1. Schedule goodbye video calls, with friends and teachers
Don't let the end of term be the last contact. A proper goodbye call, even a short one, gives children the chance to say what they didn't get to say in person. Teachers matter here too, a five-minute call with a favourite teacher can do more than you might expect. This is RAFT's Farewell and Affirmation in action, even after the fact.
2. Put up photos of favourite places
Print a few and put them up in your current home. Revisit them together. Name what you loved about each one. This sounds small, but it is a form of farewell, acknowledging that a place was real and mattered, before moving on.
3. Cook a meal from the UAE
Food carries memory in a way that words don't always reach. Involve your children in making something, a dish you ate regularly, something from a favourite restaurant, a recipe you picked up along the way. Let the meal be a small ceremony of remembrance.
4. Build a memory together
Watch videos or look through photos from your time there, as a family, not alone. Not to dwell, but to close. To say: this happened, we were here, it was ours.
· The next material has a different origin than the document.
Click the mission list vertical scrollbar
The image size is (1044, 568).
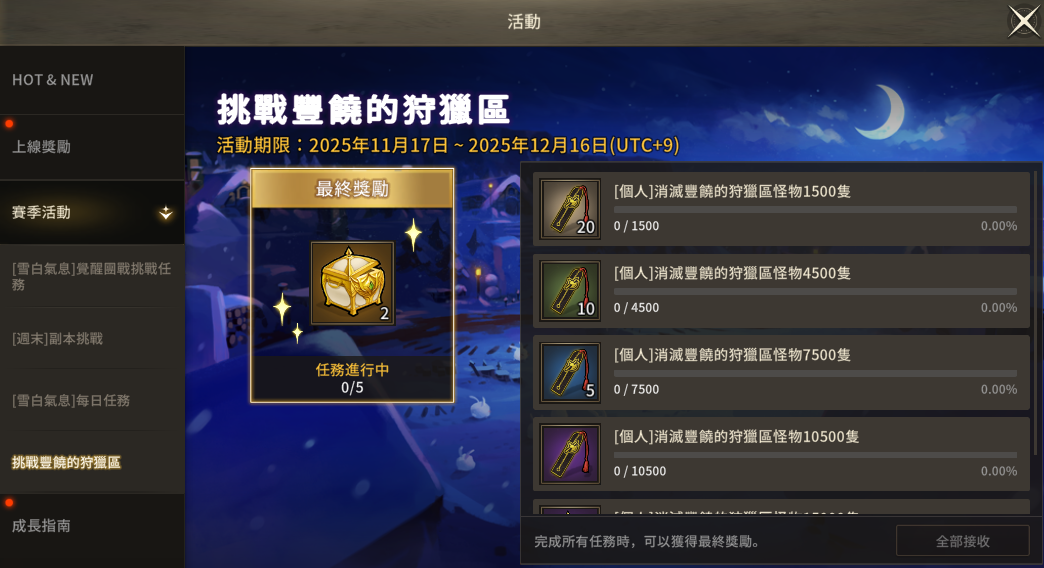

Take it a step further and create a shared digital memory book in Canva. Let the children lead it.
5. Sit down as a family: what do you miss most?
Give everyone a turn, including yourself. Name it out loud. You don't have to fix it, just witness it together. And if it feels right, make a plan to visit again one day. Having something to look forward to transforms goodbye forever into goodbye for now.
6. Name it to tame it, use an emotion wheel
When we can't find the language for what we're feeling, we can't begin to process it. This is true for children, and for adults too. An emotion wheel or feeling cards give everyone in the family a way in. Sit with it together. Point to what's there. You might be surprised what surfaces when the words are suddenly available.
A note for parents: work with your school
If your children are still in school for the remaining weeks of term, consider reaching out to their teacher or school counsellor. You don't need to have everything figured out. A simple message, "we left abruptly in February and I'm not sure my child fully processed it," is enough to open the door.
Good schools want this conversation. Transitions care is not an add-on to education. It's part of how children are able to learn, connect, and belong in the next place.
The work is still possible, despite the uncertainty
Let's not forget that the situation in the region is not resolved. It's calm now. I'm grateful for it. But calm is not the same as "it's over."
The overall limbo continues. It's a constant layer added to everything we do, that is sometimes more felt, sometimes not so much.
If your family left abruptly, if you're still unsure about September, if your children said goodbye to a classroom and a friend group without knowing it was goodbye, that transition is not finished just because the situation is stable for now.
The work is still possible.
The endings that don't get marked have a way of following people into their beginnings.
And now I'd love to hear from you: what has helped your family through this year's transitions? What have you tried, or wish you had? Please share with me here: hello@vivianeimhofbraun.com
PS: For some families, what happened this year goes beyond transition. If your child, or you, are still carrying the weight of what you heard and experienced during those weeks, that deserves its own attention and its own support, please don't hesitate to reach out to a mental health professional.
PPS: This article reflects my own experience and perspective, based in Dubai. I am aware that for families in other parts of the region, the situation was, and continues to be, significantly more severe. My thoughts are with them.